Four more charged over fraud in Grenfell Tower tragedy

Local Democracy Reporter

Four more people are facing trial for alleged fraud following the Grenfell Tower fire – and another eight cases are being considered, it has been revealed.

Kensington and Chelsea council has already paid out £775,000 to 16 fraudsters who have been sentenced by the courts for claiming to be victims of the fatal blaze in June 2017 which claimed the lives of 72 people.

The Tower in North Kensington was home to 350 people and 255 escaped from the 24-storey building.

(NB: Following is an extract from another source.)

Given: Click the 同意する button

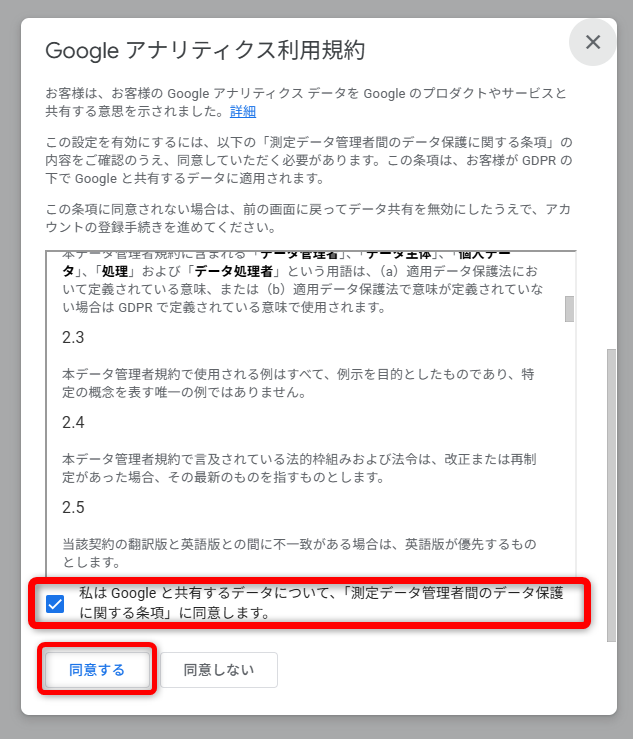Looking at the screenshot, I should pos(97,670).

The four people were charged after an investigation by the council, which passed its files on to the Metropolitan Police to look into.

Head of fraud Andy Wyatt said another eight cases were also on the desks of the Metropolitan Police and the Crown Prosecution Service.

Detectives and CPS lawyers will decide whether to charge people in the eight cases when they have finished reviewing the files.

Mr Wyatt told councillors at the audit and transparency committee: “A number of them are with the CPS for them to make sure that they are quite sufficient to meet the threshold for prosecution.”

So far, 16 people have been prosecuted and sentenced for making fraudulent claims for services including emergency housing and hotel accommodation, following the disaster.

There were 10 cases in the second six months of 2018-19, after fraudsters were given £402,722 in services or support they were not entitled to after the fire. So far this year, two people were sentenced for fraud after they received £123,000 of council services.

One of them claimed to have lived in the Tower but gave the number of a non-existent flat as his home. However he was given a hotel room and racked up a £47,715 bill for his support before he was jailed for five years.

The fraudster, who was a former Grenfell resident, claimed he did “top secret work with foreign governments on renewable energy,” and told the jury he thought his “secret” files were destroyed in the blaze.

And in September, Daniel Steventon pleaded guilty to fraud and was given a three-and-a-half year jail sentence.

He claimed he shared a flat with one of the victims of the blaze, and was made homeless by the fire.

Overall, the 37-year-old pharmacy technician from Brondesbury Villas, in Kilburn had £54,099 spent on his hotel costs, £14,310 on hotel food and was given £6,876 in bank payments.

David Hughes, the council’s audit, fraud, risk and insurance director, said that immediately after the disaster “the need to provide emergency aid and assistance to those presenting as being in need was paramount in the face of unprecedented circumstances affecting a large number of residents”.

He said that quite soon after the fire, the council’s Corporate Anti-Fraud Service got its first “fraud referrals” from staff and agencies which were helping with emergency aid for people who had lost their homes or were evacuated from buildings nearby.